_Source records:_
----------

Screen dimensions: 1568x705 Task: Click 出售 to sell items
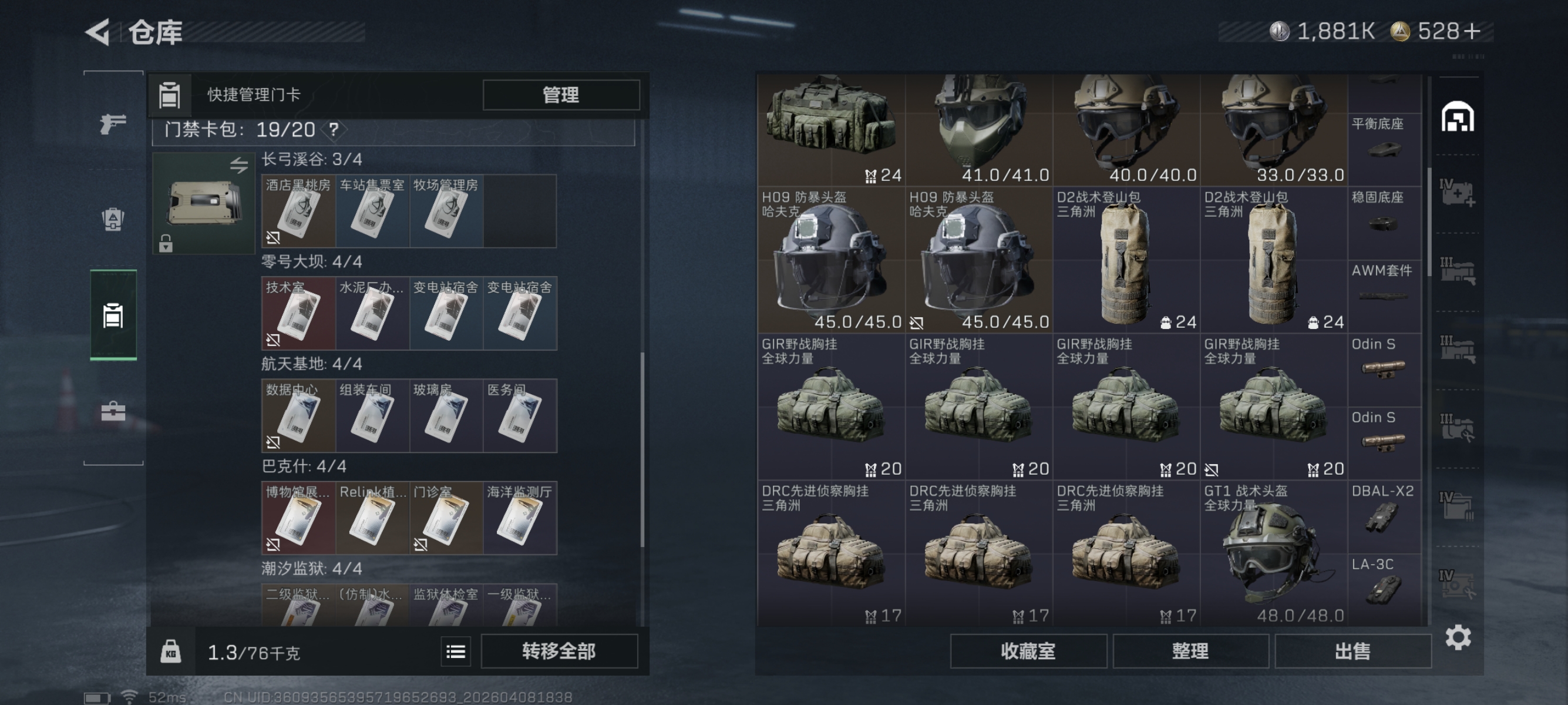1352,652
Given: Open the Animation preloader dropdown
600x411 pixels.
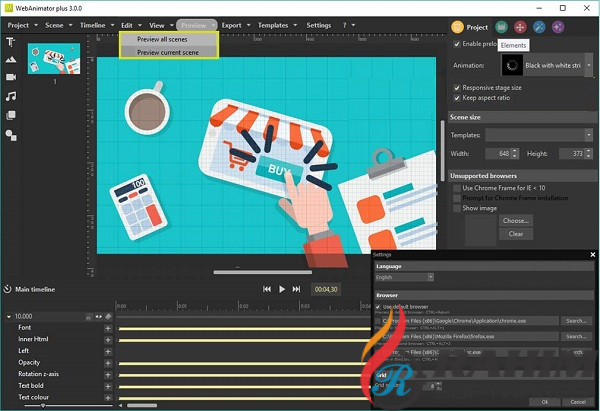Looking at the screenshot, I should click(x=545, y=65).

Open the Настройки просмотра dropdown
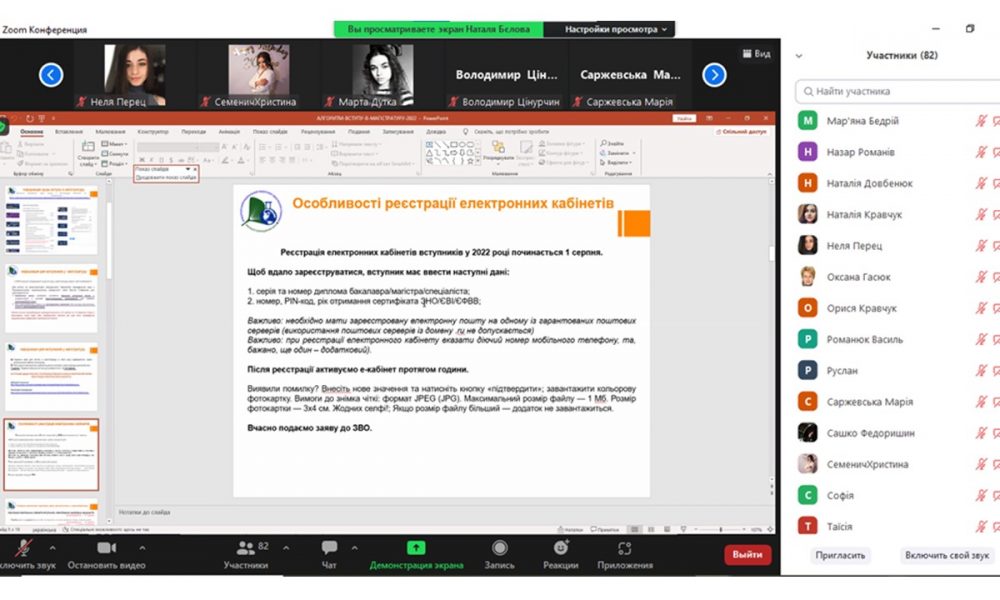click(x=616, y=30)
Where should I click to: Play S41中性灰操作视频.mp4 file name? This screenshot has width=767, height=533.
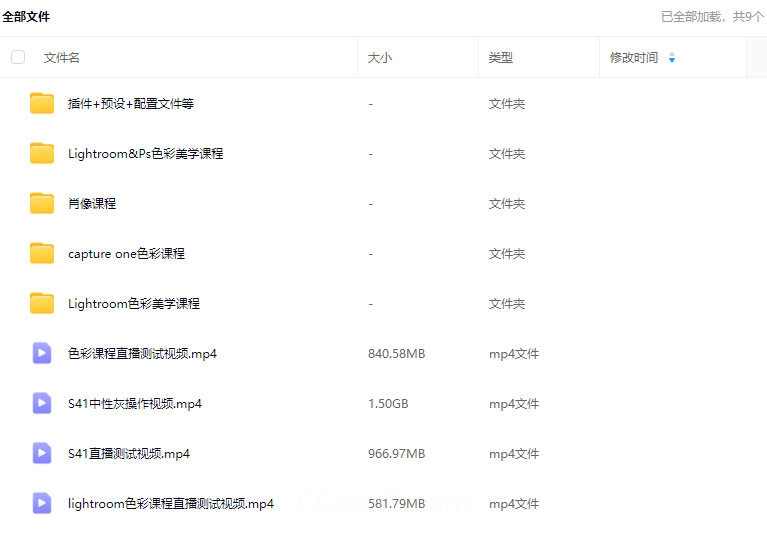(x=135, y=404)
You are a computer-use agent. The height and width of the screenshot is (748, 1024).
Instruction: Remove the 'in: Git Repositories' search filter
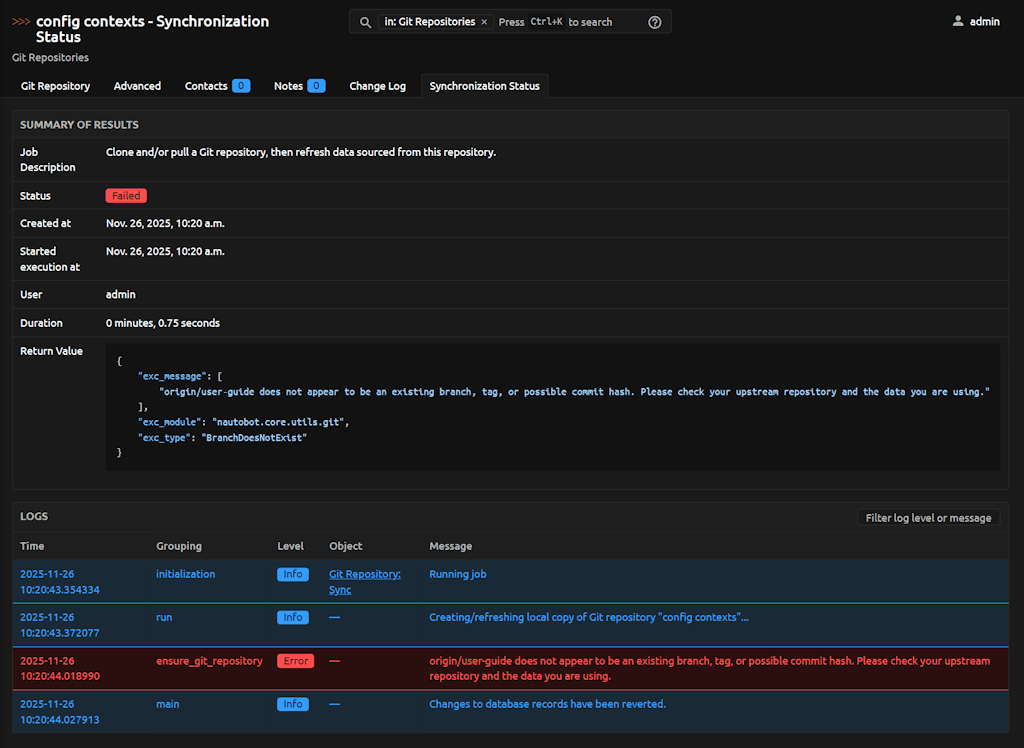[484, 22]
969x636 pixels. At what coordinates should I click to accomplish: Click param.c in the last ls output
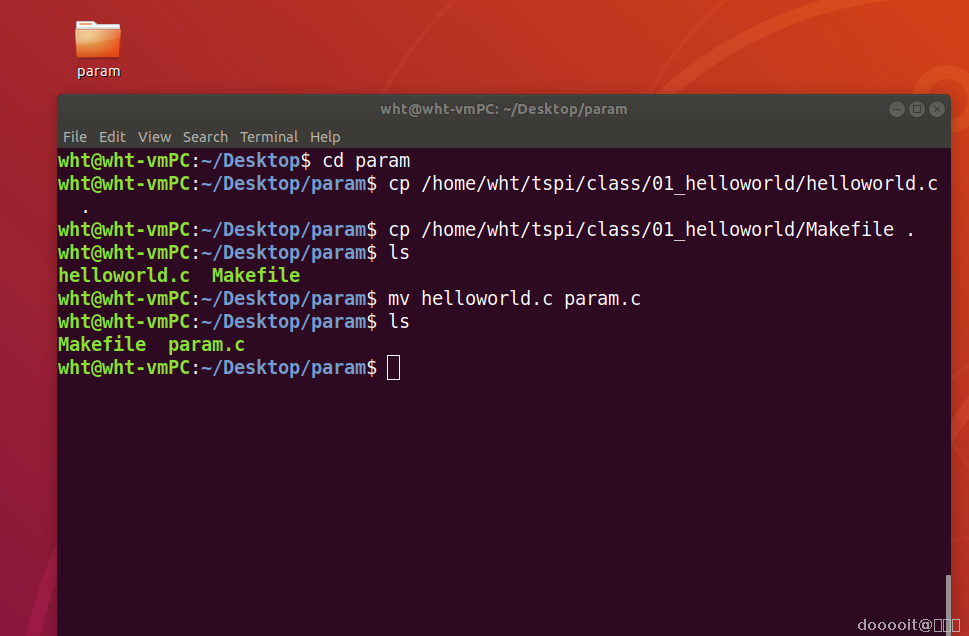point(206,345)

----------

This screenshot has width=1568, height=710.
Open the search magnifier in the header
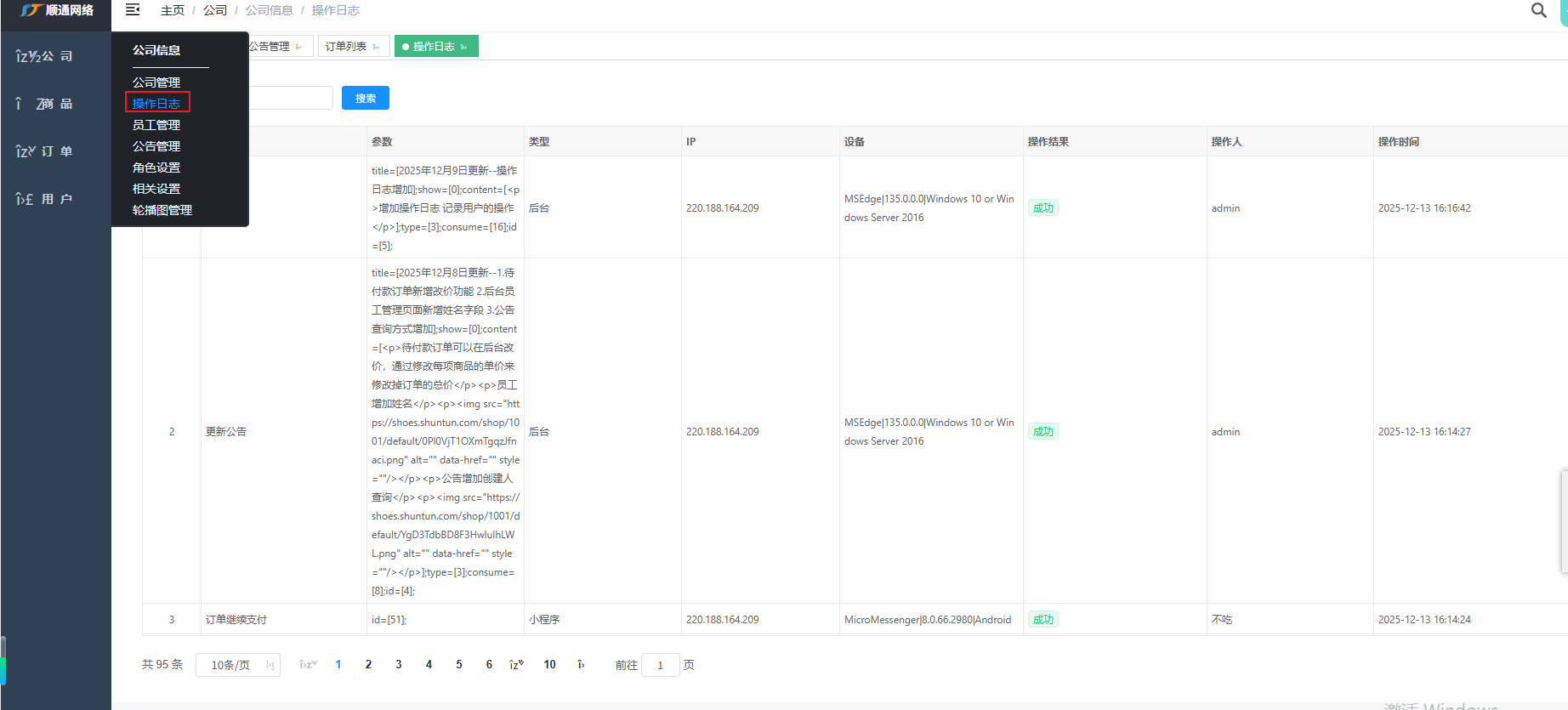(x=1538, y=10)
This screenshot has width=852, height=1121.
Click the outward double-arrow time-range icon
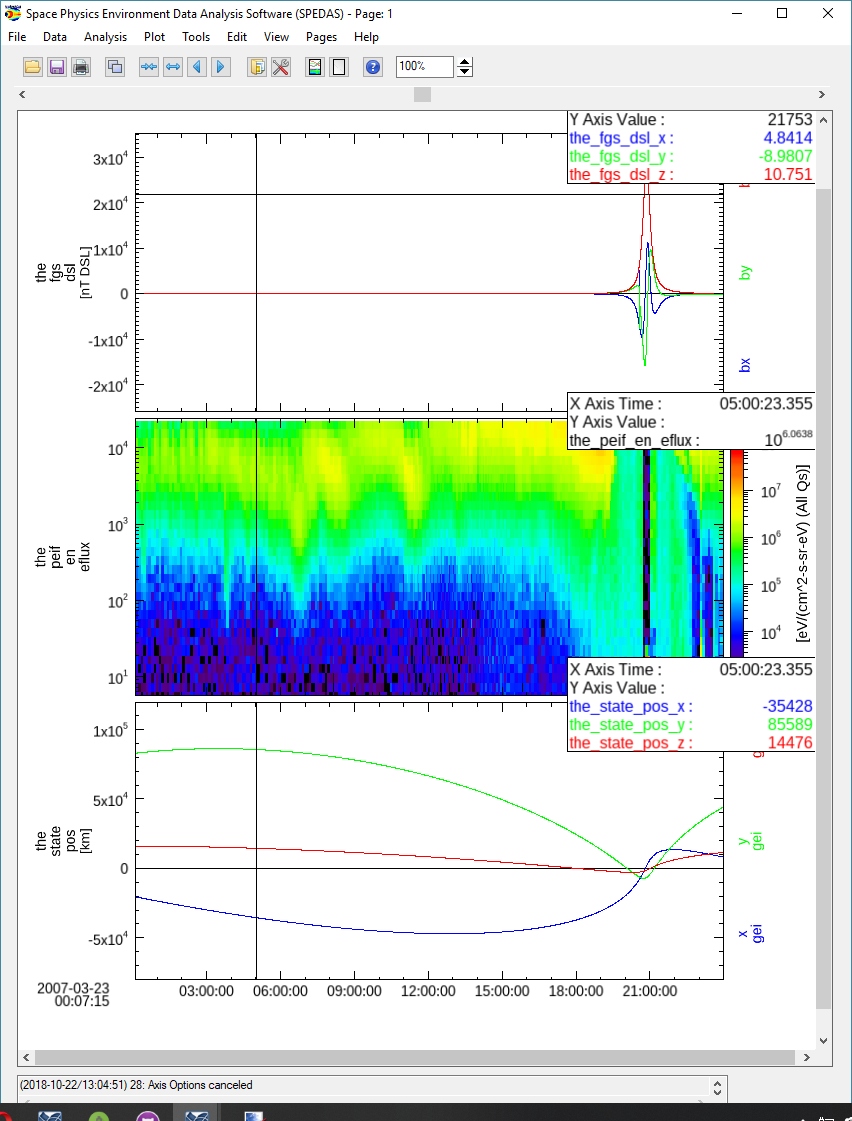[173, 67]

----------

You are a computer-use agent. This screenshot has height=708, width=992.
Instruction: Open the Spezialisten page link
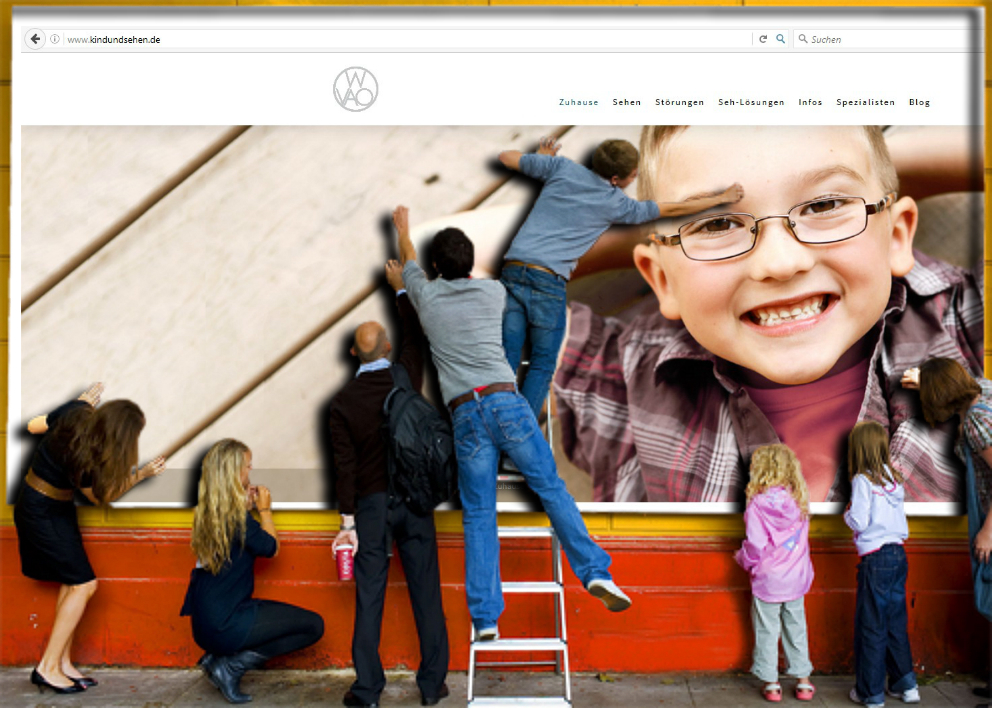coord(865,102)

----------

Wherever the word "computer" appears in the entries above, copy that line.

_Completed task:_
You are a computer-use agent. The height and width of the screenshot is (748, 1024).
You are a computer-use agent. This screenshot has height=708, width=992.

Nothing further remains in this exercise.